Adam Driver gives a beautifully measured performance as a man in search of the truth in writer/director Scott Z Burns’ new political drama The Report. The film charts the decade long investigation into the co-called “enhanced interrogation” methods used by the CIA to obtain confessions from terror suspects in the aftermath of 9/11. These interrogations which were sanctioned by the state were later found to be, not only dehumanising and abusive, but largely ineffective in acquiring valuable information.
When he is tasked by his boss, California senator Dianne Feinstein (Anette Bening), in 2009 to look into possible irregularities in obtaining confessions from terror suspects, White House Staffer Daniel J. Jones (Driver) has no idea of what he is about to uncover. Along with a small team of researchers, Daniel is locked into a windowless room in a government building for years, painstakingly examining every piece of evidence on the subject.
Along the way Daniel discovers that the CIA had acted unlawfully by hiring outside and unqualified help to conduct some highly questionable interrogations on American soil and overseas. These interrogations largely consisted of humiliating, dehumanising and, in some cases, waterboarding which resulted in the deaths of some suspects. Daniel is later told that his bi-partisan report might never seen the light of day after being blocked at the request of the CIA.

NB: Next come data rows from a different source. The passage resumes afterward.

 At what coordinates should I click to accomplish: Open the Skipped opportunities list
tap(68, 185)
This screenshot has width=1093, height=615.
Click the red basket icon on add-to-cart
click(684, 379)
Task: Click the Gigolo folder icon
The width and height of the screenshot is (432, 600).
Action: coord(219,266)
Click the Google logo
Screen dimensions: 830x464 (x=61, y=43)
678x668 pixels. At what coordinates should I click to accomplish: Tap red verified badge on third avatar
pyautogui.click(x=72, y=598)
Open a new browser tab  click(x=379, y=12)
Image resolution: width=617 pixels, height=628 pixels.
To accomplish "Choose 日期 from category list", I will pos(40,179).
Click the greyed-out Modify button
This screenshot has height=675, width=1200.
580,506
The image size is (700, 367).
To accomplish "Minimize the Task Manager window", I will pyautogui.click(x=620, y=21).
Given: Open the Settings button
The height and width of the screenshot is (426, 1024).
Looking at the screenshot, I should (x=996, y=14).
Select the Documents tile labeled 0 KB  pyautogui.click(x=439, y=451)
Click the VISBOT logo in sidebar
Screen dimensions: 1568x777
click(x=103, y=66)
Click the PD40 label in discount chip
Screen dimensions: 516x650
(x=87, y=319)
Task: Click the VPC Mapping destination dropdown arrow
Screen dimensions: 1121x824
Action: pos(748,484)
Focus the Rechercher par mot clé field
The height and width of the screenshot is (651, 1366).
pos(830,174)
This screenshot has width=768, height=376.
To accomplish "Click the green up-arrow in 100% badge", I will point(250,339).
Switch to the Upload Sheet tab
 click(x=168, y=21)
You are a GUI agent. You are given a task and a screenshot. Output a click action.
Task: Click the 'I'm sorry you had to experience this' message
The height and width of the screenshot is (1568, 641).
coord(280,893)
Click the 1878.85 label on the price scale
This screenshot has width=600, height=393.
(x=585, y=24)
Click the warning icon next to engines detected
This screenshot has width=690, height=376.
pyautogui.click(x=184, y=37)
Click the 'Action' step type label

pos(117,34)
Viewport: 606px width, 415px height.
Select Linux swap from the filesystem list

Largely known for his collaborative work with Steven Soderbergh on titles such as The Informer, Contagion and The Laundromat, Scott Z Burns here offers a stripped down, sober and meticulously well researched production. Steering clear from any melodramatic temptation, Burns takes the more intellectual and pragmatic approach in his representation of what really happened.
The Report is above all indiscriminate in its criticism of both the Bush and Obama administrations. We are constantly being reminded that Jones is solely motivated by wanting to get truth to the people who need to hear it. Despite struggling with his own feelings, Jones is offered as someone who refuses to be defined by his political allegiances no matter the temptation. Driver offers him as deeply pragmatic, but also as someone who refuses to give up on his own idealistic worldview.
In direct contrast with the overtly melodramatic feel of his Soderbergh collaborations, Burns here offers a sober and decidedly tame story which despite its lack of an obvious hook, still manages to be both convincing and thoroughly engaging.